Caring for people with Stroke Or Brain Injury – Helping to Piece things Together Again
Stroke or Head Injury will inevitably lead to some sort of loss. This could be loss of aspects of your memory, movement of a part of your body, the ability to find the words that you need to explain yourself, or a combination of several of these losses. Often, these losses may improve but it might never fully return.
Imagine your life was made up of hundreds of little puzzle pieces, each piece making up a small part of who you are. Some pieces make you a mother, others make up what you do for a living, many of the pieces make you into a woman and a few, very important pieces, allow you to do important things, that we take for granted, like; speak in meaningful words. There are so many of these tiny pieces that make up who we are and allow us to do the things we do, every day. Suffering a stroke or head injury is like having the puzzle of who you are suddenly smashed into tiny pieces. Recovering from this is a slow and painful process of trying place the pieces that you can still find back together again. And, unfortunately, there are some pieces that you might lose forever.
People suffering brain injury seem to have the experience of saying goodbye to an old life and having to learn how to live a challenging, often frustrating and very uncertain new life. The severity of a brain injury can vary greatly from person to person, but even people who have suffered mild damage might become incredibly frustrated with their minor limitations.

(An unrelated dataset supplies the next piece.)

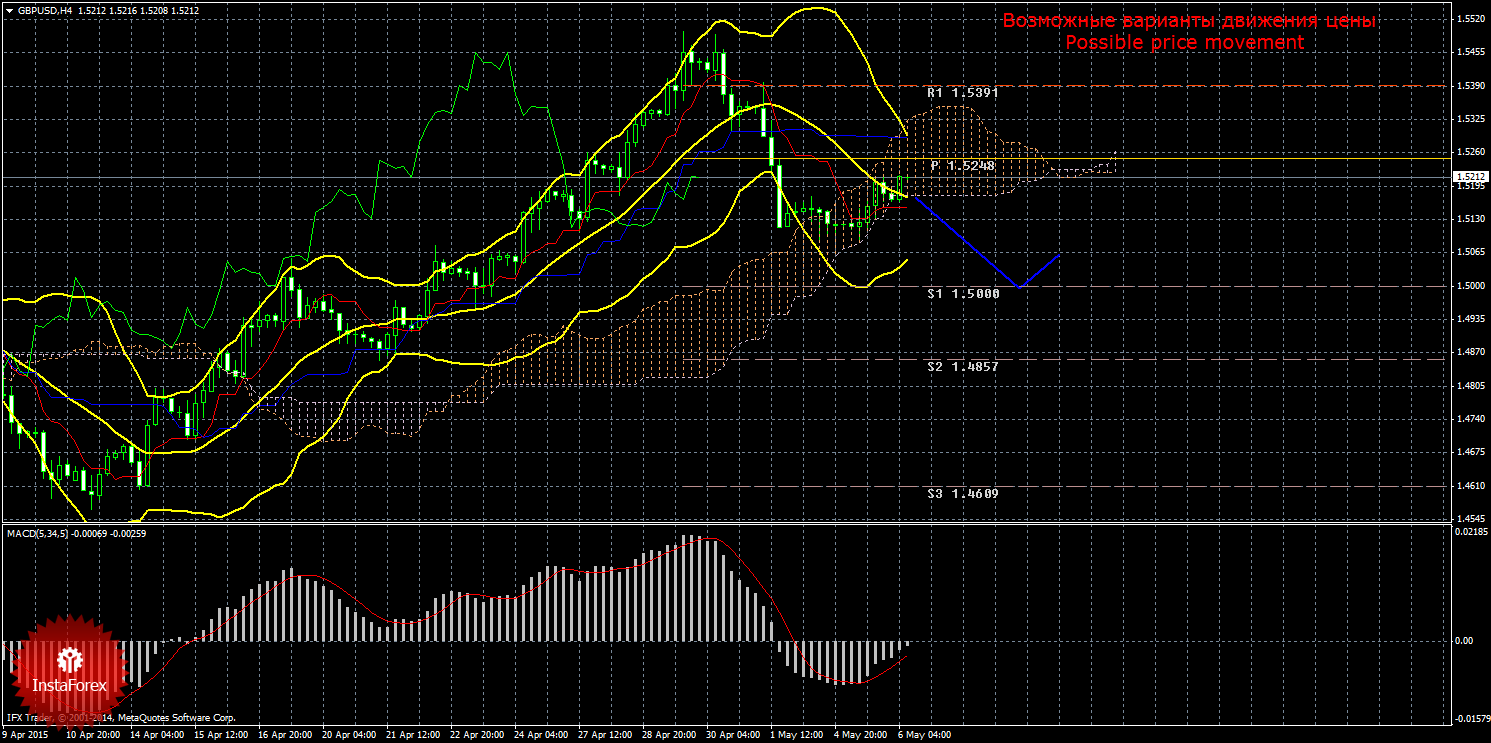The height and width of the screenshot is (743, 1491).
Task: Click the InstaForex gear logo icon
Action: coord(70,659)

Simple things, that you used to take for granted, like making yourself a cup of tea, can become incredibly difficult. This can leave you feeling very helpless, that you are a burden to others or that you are not a “real person” anymore. A mother who struggles to make her son sandwiches for school the next morning might ask herself, “am I still a real mother” or a father who might not be able to physically protect his family from a burglar might ask himself, “am I a real man, now”.
The way that we care for people who have suffered a brain injury can make allot of difference to how they feel about themselves. In reality, many of the people we work with still have most of their puzzle pieces in-tact. Therefore, the best thing that we can do for them is to help remind them of the pieces of their puzzle that they do still have, rather than on the ones that they are still struggling to find.
Here are some tips that might help you do this (adapted from Jill Bolte Taylor’s “40 things I need the most”):
1. I am not stupid, I am wounded. Please respect me.
2. Come close, speak slowly, and clearly.
3. Repeat yourself – assume I know nothing and start from the beginning, over and over.
4. Be as patient with me the 20th time you teach me something, as you were the first.
5. Be aware of what your body language and facial expressions are communicating to me.
6. Make eye contact with me and speak to me rather than about me.
7. Make physical contact with me and let me make physical contact with everything around me.
8. Realise that I need an unusual amount of sleep.
9. Stimulate my brain when I have the energy, but know that I get tired easily.
10. Teach me by showing me and trust that I AM trying.
11. Give me time to answer your questions.
12. Don’t decide on how clever I am based on how fast/slow I can do things.
13. Encourage me. Believe I will get better no matter how long it takes and trust that my brain will continue to learn.
14. Break things down into smaller steps and make it clear to me what we are doing.
15. I might pretend to understand more than I do, I don’t want to make a fool of myself.
16. Focus on what I can do, rather than on what I can’t.
17. Don’t pretend that I didn’t have an old life – Speak to me about who I am and what I did.
18. I might have lost many of my functions but I have also gained things like “courage”.
19. Help me, protect me, guide me but don’t stop me from becoming more and more independent.
20. Don’t resent me for not being who I used to be or for not being able to do something.